Issue in Saving teh Hyperlink Present in Word Document back to the database using Aspose.Word

Rajesh123 · May 27, 2015, 9:14am

Hi Team,

We are reading text from the word document based on the paragraph style. Er are getting the text fine and we are saving that text to the database.

However if any hyperlink is present in that text then while saving to the database it is not fetching the exact text with hyperlink.

Please refer below for details.

Suppose the text present in the document is " Failure www.google.com is testing". ( here www.google.com is present as hyperlink).

While saving it to the database it getting the text as “Failure HYPERLINK “http://www.google.com” www.google.com is testing” and saved that to database.

Could you please help me in resolving this?

Please revert in case of any issue.
Regards,
Rajesh

muhammad.ijaz · May 28, 2015, 10:27am

Hi Rajesh,
Can you please elaborate your requirement? Do you want to extract the text as “Failure www.google.com is testing” or something else?
Best Regards,

Rajesh123 · May 29, 2015, 2:59am

Hi Muhammad,

Thanks for your reply.

Actually I am trying to get the text present between the two styles I defined in the word document.

Suppose I entered the text as “Failure www.google.com is testing” ( P.S- www.google.com is present as hyperlink).

While I am fetching the text I am getting as “Failure HYPERLINK “http://www.google.com” www.google.com is testing” instead of “Failure www.google.com is testing”.

I hope this may be helpful in clarifying your question.

Could you please help me on this?

Regards,
Rajesh

muhammad.ijaz · June 1, 2015, 7:44am

Hi Rajesh,

You can use the code from Replace or Modify Hyperlinks example to replace the hyperlinks with plain text and then use doc.Range.Text to get plain text.

Best Regards,

Rajesh123 · June 1, 2015, 8:31am

Hi Muhammad,

Thanks for looking in to this.

I have undergone the link shared by you. However I did not able to get the clue to resolve the issue in this scenario.

I am explaining the code that i am using so far. I hope this will help us in this case.

We are using the below code to retrieve the text ( let us assume faildesc in this scenario).

ArrayList failureDescFAArray = DAL.ParagraphsByStyleName(doc, "Failure FADescription");
ArrayList summaryFAAnalysis = DAL.ParagraphsByStyleName(doc, "Summary FAAnalysis");

ArrayList failureDescFANodes = DAL.ExtractContent((Node)failureDescFAArray[0], (Node)summaryFAAnalysis[0], false);
String failDesc = DAL.GenerateDocument(doc, failureDescFANodes).GetText();

Let us assume the in the document the for failure description the text present contains the hyperlink. ( let us assume the text present is “Failure www.google.com is testing”)

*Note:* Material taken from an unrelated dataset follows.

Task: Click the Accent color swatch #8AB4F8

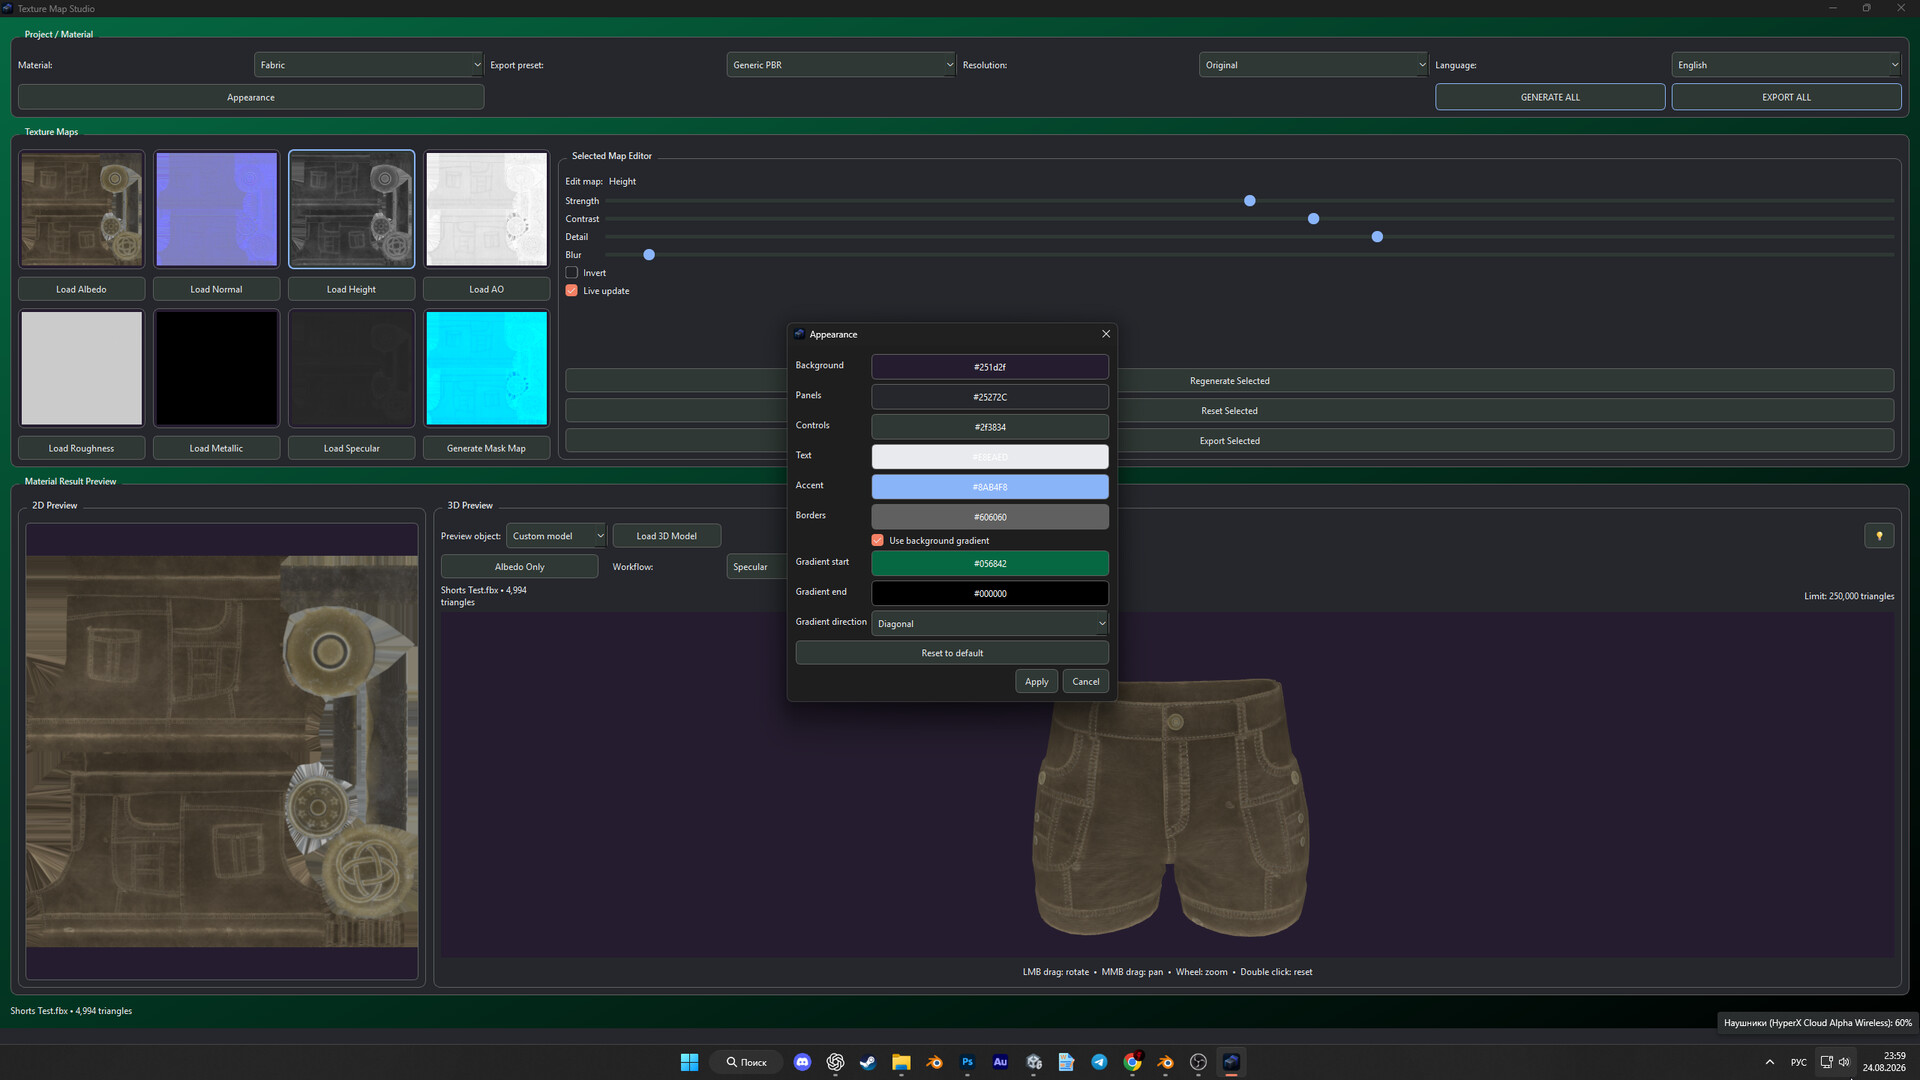Action: pyautogui.click(x=990, y=487)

Please Note: www.google.com is present as hyperlink.

So by using the above code when we were retrieving the failDesc the value is coming like below and when the same value we were passing to database.

“Failure HYPERLINK “http://www.google.com” www.google.com is testing”.

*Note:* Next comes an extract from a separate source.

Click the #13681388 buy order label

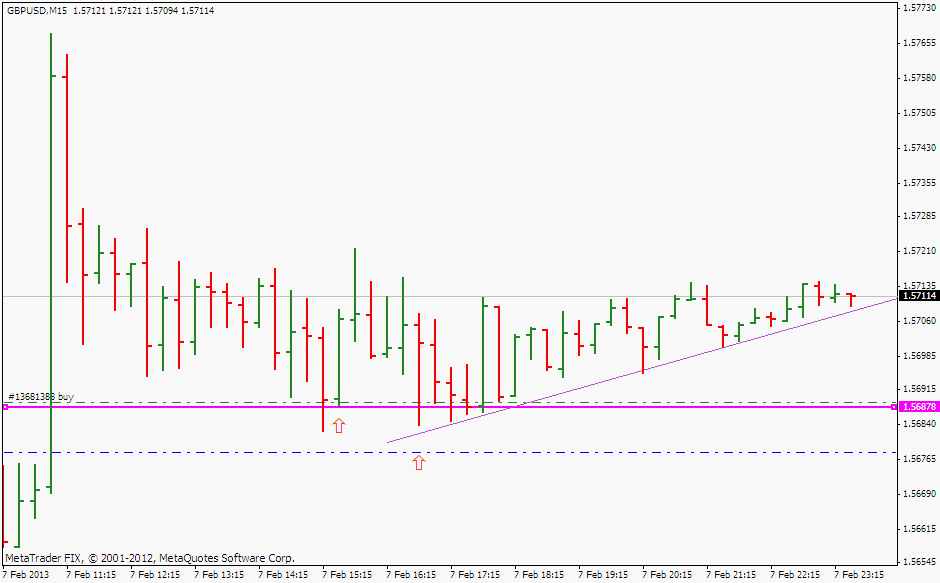click(x=41, y=397)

However we need to get “Failure www.google.com is testing” as this is correct value.

I am confused on how to use the remove and replace hyperlink concept here to achieve the same as Shared by you.

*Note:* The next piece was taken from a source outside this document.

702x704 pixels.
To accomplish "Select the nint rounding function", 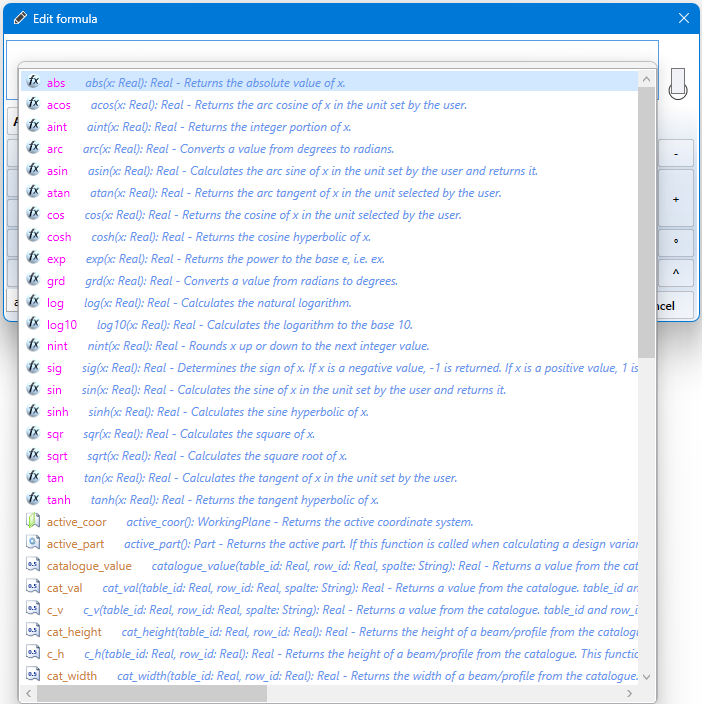I will (x=57, y=346).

Could you please help me on achieving the same?

Regards,
Rajesh

muhammad.ijaz · June 2, 2015, 6:42am

Hi Rajesh,
I do not see your complete code but what I have understood from your method names is that you are extracting paragraphs based on styles. You can use the following code to remove hyperlinks from the document or from any paragraph. I think UnlinkFieldsFromParagraph method is your actual requirement.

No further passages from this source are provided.